====== Bloc de texte ======
Ce statut
juridique commun est constitué de trois principes qui ont été formalisés dans
les années 1930 par un grand auteur, Louis Rolland. Ce dernier formalise les
principes constitutifs du statut juridique du service public, et c’est la
raison pour laquelle on parle fréquemment de « loi de Rolland » pour
évoquer les principes du service public.
Ces trois
principes sont : le principe de continuité, le principe d’égalité, le
principe d’adaptation.
======
Consignes >>
• A. D'après le texte sur le service public, à quelle époque Louis Rolland a-t-il formalisé les principes du statut juridique commun ?
• B. Poursuivez le texte sur le service public à partir de sa dernière phrase.
====== Données extraites ======
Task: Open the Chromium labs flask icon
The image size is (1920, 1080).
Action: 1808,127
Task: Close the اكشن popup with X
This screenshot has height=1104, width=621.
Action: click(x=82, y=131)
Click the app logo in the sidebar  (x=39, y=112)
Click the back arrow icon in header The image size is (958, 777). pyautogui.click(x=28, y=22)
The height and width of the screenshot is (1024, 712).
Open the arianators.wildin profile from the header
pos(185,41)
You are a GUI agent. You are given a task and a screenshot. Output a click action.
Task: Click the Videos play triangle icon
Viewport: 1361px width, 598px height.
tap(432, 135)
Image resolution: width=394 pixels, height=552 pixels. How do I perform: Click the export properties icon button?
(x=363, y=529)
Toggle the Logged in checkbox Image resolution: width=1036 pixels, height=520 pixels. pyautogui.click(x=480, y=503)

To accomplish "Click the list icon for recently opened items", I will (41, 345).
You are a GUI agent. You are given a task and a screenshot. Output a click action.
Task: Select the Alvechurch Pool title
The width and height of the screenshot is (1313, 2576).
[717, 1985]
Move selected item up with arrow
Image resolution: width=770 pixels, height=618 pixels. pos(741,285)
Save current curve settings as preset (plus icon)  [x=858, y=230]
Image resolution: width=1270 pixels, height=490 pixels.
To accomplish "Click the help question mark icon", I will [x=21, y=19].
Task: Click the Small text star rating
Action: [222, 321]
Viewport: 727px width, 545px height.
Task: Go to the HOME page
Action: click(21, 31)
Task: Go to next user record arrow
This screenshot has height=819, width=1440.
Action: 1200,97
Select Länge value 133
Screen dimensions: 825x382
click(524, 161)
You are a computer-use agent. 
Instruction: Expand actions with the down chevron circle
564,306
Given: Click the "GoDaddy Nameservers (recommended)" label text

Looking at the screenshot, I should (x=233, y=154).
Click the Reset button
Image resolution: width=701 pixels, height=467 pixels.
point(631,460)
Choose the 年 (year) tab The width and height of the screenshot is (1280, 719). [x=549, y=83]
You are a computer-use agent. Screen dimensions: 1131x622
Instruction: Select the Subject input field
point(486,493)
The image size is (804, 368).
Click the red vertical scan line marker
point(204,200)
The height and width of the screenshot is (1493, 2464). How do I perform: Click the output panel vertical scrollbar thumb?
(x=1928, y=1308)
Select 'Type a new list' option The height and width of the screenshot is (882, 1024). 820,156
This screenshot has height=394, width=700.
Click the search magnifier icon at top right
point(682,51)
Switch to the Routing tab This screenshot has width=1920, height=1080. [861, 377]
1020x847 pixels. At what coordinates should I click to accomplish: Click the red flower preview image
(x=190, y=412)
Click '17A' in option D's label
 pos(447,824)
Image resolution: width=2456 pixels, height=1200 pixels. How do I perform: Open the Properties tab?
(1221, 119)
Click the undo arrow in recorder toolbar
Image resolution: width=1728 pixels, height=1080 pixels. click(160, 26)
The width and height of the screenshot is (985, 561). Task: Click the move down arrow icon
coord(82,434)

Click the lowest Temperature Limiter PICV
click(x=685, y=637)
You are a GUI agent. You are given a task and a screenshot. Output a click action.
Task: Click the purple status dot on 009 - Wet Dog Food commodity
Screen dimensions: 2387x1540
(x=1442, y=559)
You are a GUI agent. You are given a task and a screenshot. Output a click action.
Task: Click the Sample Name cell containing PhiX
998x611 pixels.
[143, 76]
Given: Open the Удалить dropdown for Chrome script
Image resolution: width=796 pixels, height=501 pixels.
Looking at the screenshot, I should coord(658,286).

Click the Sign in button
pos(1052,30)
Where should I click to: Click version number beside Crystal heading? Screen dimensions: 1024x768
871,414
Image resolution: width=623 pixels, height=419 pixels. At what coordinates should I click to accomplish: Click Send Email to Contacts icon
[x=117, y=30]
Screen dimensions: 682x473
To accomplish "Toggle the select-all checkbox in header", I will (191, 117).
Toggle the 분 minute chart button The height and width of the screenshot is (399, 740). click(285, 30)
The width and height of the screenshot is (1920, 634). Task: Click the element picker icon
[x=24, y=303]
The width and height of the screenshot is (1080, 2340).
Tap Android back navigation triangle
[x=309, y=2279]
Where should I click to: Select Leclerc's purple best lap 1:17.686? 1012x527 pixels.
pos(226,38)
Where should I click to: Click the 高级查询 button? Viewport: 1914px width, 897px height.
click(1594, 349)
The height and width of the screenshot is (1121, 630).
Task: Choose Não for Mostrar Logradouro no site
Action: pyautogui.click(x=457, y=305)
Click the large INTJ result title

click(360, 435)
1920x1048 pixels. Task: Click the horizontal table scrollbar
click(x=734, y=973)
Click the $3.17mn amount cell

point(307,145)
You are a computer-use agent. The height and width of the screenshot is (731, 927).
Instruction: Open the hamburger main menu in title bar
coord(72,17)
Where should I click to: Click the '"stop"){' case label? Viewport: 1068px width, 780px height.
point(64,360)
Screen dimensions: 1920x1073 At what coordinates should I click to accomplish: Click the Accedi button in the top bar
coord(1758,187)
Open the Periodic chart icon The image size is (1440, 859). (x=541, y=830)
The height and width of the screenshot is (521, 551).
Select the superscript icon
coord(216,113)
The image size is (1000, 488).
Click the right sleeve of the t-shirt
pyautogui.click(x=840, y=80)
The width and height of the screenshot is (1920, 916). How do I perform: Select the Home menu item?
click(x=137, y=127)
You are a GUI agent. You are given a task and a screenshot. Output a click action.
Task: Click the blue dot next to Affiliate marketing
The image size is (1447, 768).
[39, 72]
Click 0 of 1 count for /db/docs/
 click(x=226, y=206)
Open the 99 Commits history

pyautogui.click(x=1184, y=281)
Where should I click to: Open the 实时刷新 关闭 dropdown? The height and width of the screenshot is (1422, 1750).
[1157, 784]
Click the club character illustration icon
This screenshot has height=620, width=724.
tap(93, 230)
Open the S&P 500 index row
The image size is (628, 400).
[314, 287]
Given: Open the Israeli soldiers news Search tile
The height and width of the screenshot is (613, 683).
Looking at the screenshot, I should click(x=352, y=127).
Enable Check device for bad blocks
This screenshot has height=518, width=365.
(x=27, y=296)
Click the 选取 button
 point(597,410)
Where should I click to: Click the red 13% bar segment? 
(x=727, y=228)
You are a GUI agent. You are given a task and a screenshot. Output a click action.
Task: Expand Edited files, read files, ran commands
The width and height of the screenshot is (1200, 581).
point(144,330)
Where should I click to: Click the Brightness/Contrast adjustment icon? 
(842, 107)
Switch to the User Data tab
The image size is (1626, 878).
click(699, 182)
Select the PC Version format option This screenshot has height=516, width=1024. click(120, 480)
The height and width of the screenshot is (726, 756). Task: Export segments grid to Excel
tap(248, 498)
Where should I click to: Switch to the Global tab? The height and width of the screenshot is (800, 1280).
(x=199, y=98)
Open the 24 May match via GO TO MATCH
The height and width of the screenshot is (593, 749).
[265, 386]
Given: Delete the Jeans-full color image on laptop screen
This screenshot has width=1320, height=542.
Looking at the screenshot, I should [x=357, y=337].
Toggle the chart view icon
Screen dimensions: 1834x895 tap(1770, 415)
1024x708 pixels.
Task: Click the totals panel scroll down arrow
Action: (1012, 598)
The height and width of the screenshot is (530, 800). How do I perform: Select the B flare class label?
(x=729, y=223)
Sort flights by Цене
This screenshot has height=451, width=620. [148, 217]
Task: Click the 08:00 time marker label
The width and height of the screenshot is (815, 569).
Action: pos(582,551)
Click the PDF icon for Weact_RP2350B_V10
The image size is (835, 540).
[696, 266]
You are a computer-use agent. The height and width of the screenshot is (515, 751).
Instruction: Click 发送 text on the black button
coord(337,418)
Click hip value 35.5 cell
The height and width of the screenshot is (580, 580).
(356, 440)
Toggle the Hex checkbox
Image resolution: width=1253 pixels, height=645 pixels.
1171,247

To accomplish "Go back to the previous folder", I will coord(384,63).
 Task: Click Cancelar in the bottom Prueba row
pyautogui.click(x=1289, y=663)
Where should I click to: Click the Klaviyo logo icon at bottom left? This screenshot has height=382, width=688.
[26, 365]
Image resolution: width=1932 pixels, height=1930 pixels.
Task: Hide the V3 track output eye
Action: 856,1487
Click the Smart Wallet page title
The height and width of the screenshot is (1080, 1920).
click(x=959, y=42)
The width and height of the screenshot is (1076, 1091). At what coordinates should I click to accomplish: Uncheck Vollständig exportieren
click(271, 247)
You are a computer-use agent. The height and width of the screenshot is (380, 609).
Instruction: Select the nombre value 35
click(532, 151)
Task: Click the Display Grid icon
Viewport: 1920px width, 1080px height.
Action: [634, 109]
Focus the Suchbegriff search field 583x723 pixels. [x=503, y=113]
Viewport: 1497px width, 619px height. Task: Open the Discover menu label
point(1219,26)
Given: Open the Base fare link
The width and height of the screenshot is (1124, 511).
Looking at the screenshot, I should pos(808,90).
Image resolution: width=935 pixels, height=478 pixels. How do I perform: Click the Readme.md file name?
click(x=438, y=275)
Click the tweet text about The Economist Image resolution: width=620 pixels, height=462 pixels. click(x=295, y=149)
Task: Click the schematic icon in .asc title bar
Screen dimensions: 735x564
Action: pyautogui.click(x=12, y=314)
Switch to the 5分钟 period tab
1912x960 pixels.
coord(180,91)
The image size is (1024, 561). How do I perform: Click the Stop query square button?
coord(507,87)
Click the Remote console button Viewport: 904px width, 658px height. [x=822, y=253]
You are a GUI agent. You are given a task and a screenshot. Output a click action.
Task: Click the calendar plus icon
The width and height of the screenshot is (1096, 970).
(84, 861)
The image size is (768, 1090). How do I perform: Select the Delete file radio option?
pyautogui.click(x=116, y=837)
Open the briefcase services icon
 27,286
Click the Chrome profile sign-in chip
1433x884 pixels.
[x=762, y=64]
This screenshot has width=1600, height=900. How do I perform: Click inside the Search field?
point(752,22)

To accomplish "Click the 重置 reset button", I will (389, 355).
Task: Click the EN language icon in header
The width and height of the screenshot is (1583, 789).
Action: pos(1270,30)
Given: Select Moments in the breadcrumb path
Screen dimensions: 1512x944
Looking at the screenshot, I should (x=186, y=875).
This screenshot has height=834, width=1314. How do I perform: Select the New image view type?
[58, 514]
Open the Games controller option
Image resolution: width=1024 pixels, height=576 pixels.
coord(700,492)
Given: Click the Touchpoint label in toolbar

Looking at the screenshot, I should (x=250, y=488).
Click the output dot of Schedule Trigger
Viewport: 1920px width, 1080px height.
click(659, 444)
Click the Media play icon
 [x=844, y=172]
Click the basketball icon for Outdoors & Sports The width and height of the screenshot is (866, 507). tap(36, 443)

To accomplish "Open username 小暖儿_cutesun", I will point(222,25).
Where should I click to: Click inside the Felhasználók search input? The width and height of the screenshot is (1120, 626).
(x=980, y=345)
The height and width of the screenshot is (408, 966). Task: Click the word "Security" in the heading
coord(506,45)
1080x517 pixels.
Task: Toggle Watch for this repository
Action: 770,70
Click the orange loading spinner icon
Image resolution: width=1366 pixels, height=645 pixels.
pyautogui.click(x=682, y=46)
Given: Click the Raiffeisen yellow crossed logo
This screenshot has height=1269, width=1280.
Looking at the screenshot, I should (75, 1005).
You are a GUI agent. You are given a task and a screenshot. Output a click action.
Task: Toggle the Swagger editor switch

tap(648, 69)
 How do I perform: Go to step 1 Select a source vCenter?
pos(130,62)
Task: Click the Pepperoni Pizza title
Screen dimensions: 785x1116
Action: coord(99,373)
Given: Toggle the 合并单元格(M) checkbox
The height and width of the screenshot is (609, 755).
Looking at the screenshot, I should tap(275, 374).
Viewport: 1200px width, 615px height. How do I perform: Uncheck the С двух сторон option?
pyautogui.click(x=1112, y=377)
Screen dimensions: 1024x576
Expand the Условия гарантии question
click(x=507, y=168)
======
Réponses par consigne >>
• A. Dans les années 1930.

• B.
Section
1 : La continuité du service public
Il y a là un
principe juridique particulièrement noble, puisque ce principe de continuité a
été regardé traditionnellement par le Conseil d’Etat comme un principe général
du droit. Le Conseil d’Etat pour bien marquer que ce principe de continuité est
à ces yeux au sein même du droit un principe particulièrement fort, il utilise
les termes de « principe fondamental » (à Arrêt du 13 Juin 1980,
Dame Bonjean). Le Conseil Constitutionnel de son coté, depuis une décision du
25 Juillet 1979, reconnaît la valeur constitutionnelle du principe de
continuité. L’exigence de continuité n’implique pas nécessairement un
fonctionnement ininterrompu du service. Le principe de continuité signifie
qu’une activité de service public ne doit pas souffrir d’interruption autre que
celle prévu par les règlements du service.
La question la
plus délicate est la conscilliation du principe de continuité avec le droit de
grève dont bénéficie, sauf exception, les agents du service public. Pour ce qui
est du droit de grève, le texte de référence est une disposition du préambule
constitutionnel forgée en 1946, au terme de laquelle « le droit de grève
s’exerce dans le cadre des lois qui le réglemente. ». Il y a là une formulation très générale.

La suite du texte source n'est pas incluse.